She said the book deals with Ivy League schools but also has a good cross-section of other top-notch schools.
Atkin said schools look for a variety of factors when gauging a potential student, such as academics, community service and personal passions and goals that sets one apart from other candidates.
Atkin offered a piece of advice to any student seeking college admission.
"What you do in high school and how you do it is going to have an impact on the rest of your life," Atkin said.
She advised students to begin the selection process early, work hard and challenge themselves if getting into a top school is important to them.
"Otherwise you're just not going to measure up to the rest of the applicants," she said.

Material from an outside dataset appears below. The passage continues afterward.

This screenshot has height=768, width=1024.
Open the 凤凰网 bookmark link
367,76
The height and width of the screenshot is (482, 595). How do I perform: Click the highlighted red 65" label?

Atkin said a Brown University representative told her that 85 percent of applicants fit the "criteria" of the school, meaning their grades and service record is comparable to those in the school, but the ones that get selected are the ones that "shine on paper." She said the essay, community service record or outstanding adverse family or personal circumstances often make the difference.
Ian Leslie, who worked with Atkin on the book, said he enjoyed the experience. Leslie's background is in writing and journalism, and he is a graduate of the University at Albany, now working in South Carolina.
"Working with Marna was a great experience," he said. She's very wonderful."
While Leslie's background is not in counseling, and Atkin's is not in writing, he said they complemented each other, and he appreciated her years of experience working with kids.
He described the development process as "intense," and taking place over a short period of time.
Leslie said a mutual friend introduced him to Atkin and the entire process started last March and was completed by April. The writing portion of the project began last June, he said.